━━ Quoted passage

Promoting a positive mind set encourages happiness and creates results, and safeguarding the company culture and ethics is tantamount. That means responding swiftly to any behaviours or actions that go against it, while maintaining a culture that fosters role ownership.

Jackson credits Sir Richard Branson and his relationship with Virgin’s senior management. Ash Shah is one of Berkeley’s senior partners and worked alongside Branson for 15 years.

“I’ve been taught how Branson does things and how he prioritises office culture and happiness. He was one of the first to have no uniforms, to give paternity leave, long maternity leave and ‘zero office hours’ in a corporate environment.”

At Berkeley, full suits are discouraged: trousers with a jacket help to foster an approachable yet well-presented appearance that encourages a friendly environment. This ties into another part of the company’s goals, which is to dust off the traditionally conservative and somewhat elitist perception of private equity and make it more accessible to a new audience.

“I want to bring fun to people investing. When people invest, they do it because they feel they should – for a rainy day. But they don’t enjoy the process, and there are negative connotations. As a private equity firm and one of few that works in the retail space, we want the process to be enjoyable for our investors,” he says.

He recalls his early days as a trader as amongst the most enjoyable of his early career, but with many high-profile collapses in finance, he says the industry needs to work to change its reputation.

“In the Middle East, it’s hard to come across an expat who hasn’t somehow lost money or been hurt – pensions, credit cards, insurance. There is mistrust which gives us more reason to focus on giving clients a service that differentiates. It enables us to rise by offering a solid service and enjoying the process.” Within the finance industry, despite its under-the-radar style, regional private equity is saturated. However there is huge potential, something that excites him.

“Regulation needs to become clearer and that will help to gain trust from the market. There is so much growth and opportunity and we are working so hard to educate the market in the retail space. Education is a huge part of it and when I get the chance to share my own personal experiences, it is so rewarding, I love it!” he says.

In the UK, Jackson was part of the committee for Young Enterprise Business and in the UAE has followed this passion for teaching – quite literally by visiting schools and speaking with students. Echoing his belief in sharing knowledge for the better good, his client approach is similarly jargon-free, accessible and (he hopes) imbued with a sense of fun. “I get a sense of joy from teaching and if I can influence just one person then I am making a difference. I think everyone should do it!”

As a child growing up in a single-parent household in West London, Jackson appreciated hard work from an early age. He credits his lifelong entrepreneurial work ethic to his mother, who worked two jobs to provide for her family. At school, he started selling cakes to students and teachers, before selling items on eBay and finally launching a successful business selling vaping products.

“Technology has changed since I was growing up and I think it’s difficult for young adults to express themselves, they are unintentionally trapped in computers and televisions and computer games and phones. It stops them from being open minded and experiencing the outdoors, being streetwise. And a big part of being an entrepreneur is being streetwise and being able to understand the psychology of others. That’s fundamental in having a happy workforce and happy clients, a good vision and an open mind. You need to be aware of what’s going on around you,” he explains.

His solution is speaking to youth, developing more ways to do this and encourage creativity amongst those who have a desire to do something different. He doesn’t subscribe to the idea of motivational speaking, because it encourages without giving enough practical tools for success.

Instead, Jackson believes those who have succeeded need to share a slice of their metaphorical cake.

“You have to have a purpose and to give back. It’s a competitive world that we’re in and you have to try and make a difference.”

━━━━
━━ Data excerpts

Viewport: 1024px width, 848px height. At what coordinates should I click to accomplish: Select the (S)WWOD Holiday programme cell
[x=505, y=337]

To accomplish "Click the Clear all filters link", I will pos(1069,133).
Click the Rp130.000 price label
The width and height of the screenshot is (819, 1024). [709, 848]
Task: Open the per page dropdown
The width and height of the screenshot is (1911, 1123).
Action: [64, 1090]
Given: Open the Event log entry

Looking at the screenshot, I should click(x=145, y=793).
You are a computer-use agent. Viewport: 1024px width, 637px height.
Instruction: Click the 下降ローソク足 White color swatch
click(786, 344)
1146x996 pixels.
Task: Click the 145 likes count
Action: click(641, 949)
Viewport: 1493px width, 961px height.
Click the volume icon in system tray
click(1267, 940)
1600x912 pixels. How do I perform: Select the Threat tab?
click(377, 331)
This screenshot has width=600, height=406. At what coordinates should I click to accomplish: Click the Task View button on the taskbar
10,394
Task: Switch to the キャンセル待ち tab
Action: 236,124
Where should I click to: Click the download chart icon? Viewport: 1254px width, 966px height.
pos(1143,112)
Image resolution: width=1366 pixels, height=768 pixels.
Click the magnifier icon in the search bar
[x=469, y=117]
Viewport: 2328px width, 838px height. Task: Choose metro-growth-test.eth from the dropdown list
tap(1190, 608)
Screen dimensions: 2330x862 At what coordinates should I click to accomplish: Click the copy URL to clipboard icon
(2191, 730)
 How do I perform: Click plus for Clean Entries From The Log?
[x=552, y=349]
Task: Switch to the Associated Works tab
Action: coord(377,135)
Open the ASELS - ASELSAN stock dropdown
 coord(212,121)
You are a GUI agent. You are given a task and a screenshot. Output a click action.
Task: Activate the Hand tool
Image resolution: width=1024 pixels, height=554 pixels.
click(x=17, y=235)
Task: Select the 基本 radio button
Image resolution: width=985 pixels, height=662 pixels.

━━━━

## Tasks to carry out
• 1. Quote the Jackson profile word for word, starting with "Promoting a positive" and going on through "for 15 years.".
• 2. In the Jackson profile, what did Jackson sell at school?

## Responses in order
• 1.
Promoting a positive mind set encourages happiness and creates results, and safeguarding the company culture and ethics is tantamount. That means responding swiftly to any behaviours or actions that go against it, while maintaining a culture that fosters role ownership.

Jackson credits Sir Richard Branson and his relationship with Virgin’s senior management. Ash Shah is one of Berkeley’s senior partners and worked alongside Branson for 15 years.

• 2. He sold cakes to students and teachers.